Tarzan drawing on Civilized Bears

EDGAR RICE BURROUGHS Tribute to Tarzan of the Apes Creator – A Personal Hero

Tarzan of the Apes was created by Edgar Rice Burroughs…

A Personal Hero.

 

EDGAR RICE BURROUGHS: A Tribute to Tarzan’s Creator – A Personal Hero – Written by Brian Alan Burhoe

Most of my boyhood heroes were writers.

As I’ve said before, my first literary hero was Sir Charles G D Roberts. Almost forgotten today, Canadian Roberts was once as popular as Mark Twain and Rudyard Kipling. “Canada’s leading man of letters” was published in the same magazines as they were.

More to the point, he created a new literary genre: the Realistic Animal Story — the attempt to write about wild animals as they really lived and felt. Wolves and moose and ravens and bears. Some of Roberts’ short stories were reprinted in our Elementary school readers and it was there that I met him. He was telling me stories about the very same New Brunswick evergreen forests that I loved to roam. And I was enthralled. At the time, I wondered why… [1]

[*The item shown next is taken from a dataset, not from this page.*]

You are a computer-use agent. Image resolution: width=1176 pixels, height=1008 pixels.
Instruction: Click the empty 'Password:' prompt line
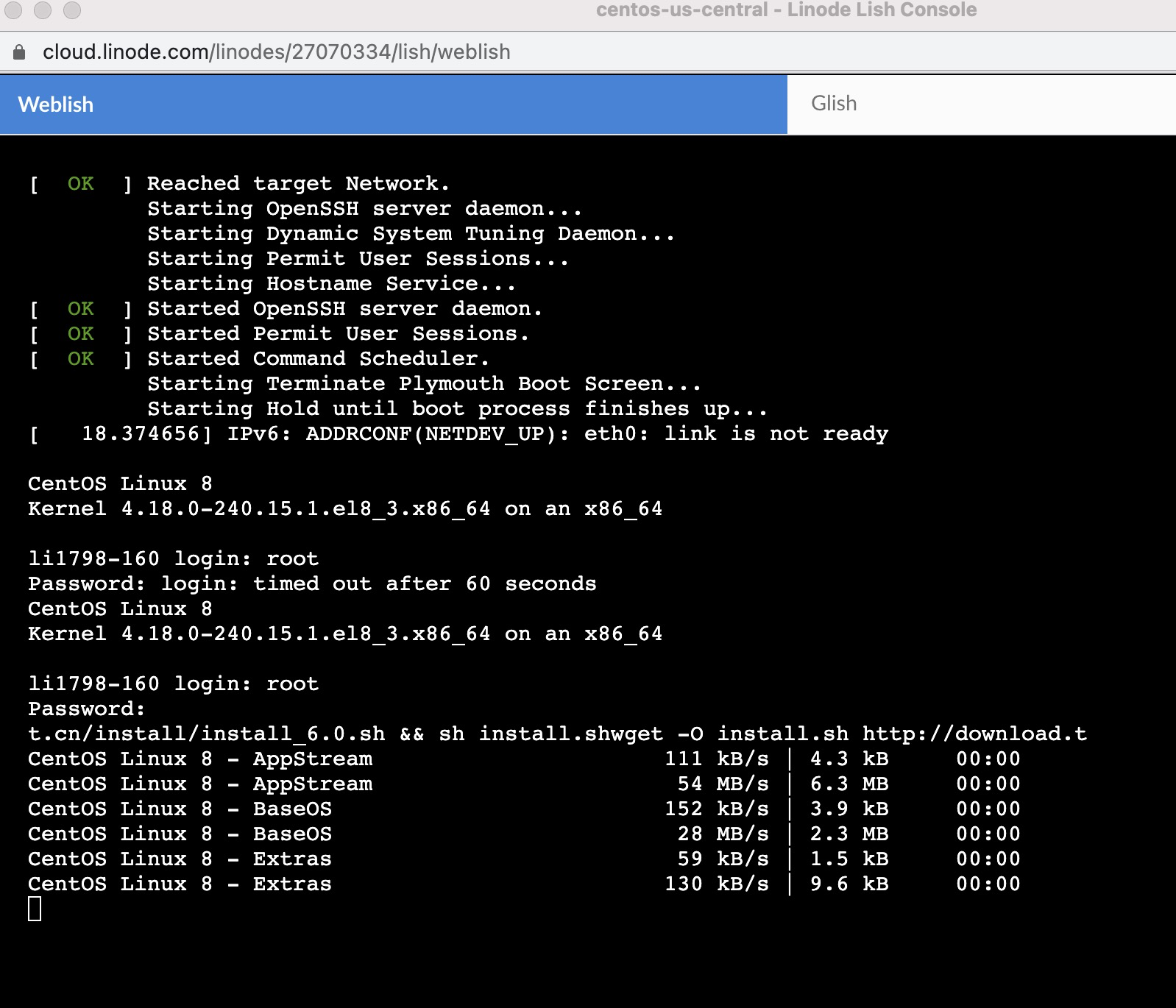(x=87, y=709)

I quickly raided the school library where I found some beat up copies of his hardcovers. Books like EARTH’S ENIGMAS and KINDRED OF THE WILD, with wonderful illustrations by Charles Livingston Bull.

And then I found books by other wilderness writers who had followed his trail. Ernest Thompson Seton, Jack London, George Marsh and the masterful Grey Owl.  Farley Mowat would arrive later.

But the most renowned writer of Wild Places at that time was Edgar Rice Burroughs.

EDGAR RICE BURROUGHS Tribute to Tarzan of the Apes Creator – A Personal Hero

 

Tarzan of the Apes was everywhere. Well, not in the school library — but out there in the Real World.

On the radio — old programs were still being broadcast locally.  Newspaper funnies.  Dell comic books.  Old movies on television. Those wonderful Whitman hardcovers with illustrated pulpwood pages that you could buy (or be given at Christmas) for 69 cents.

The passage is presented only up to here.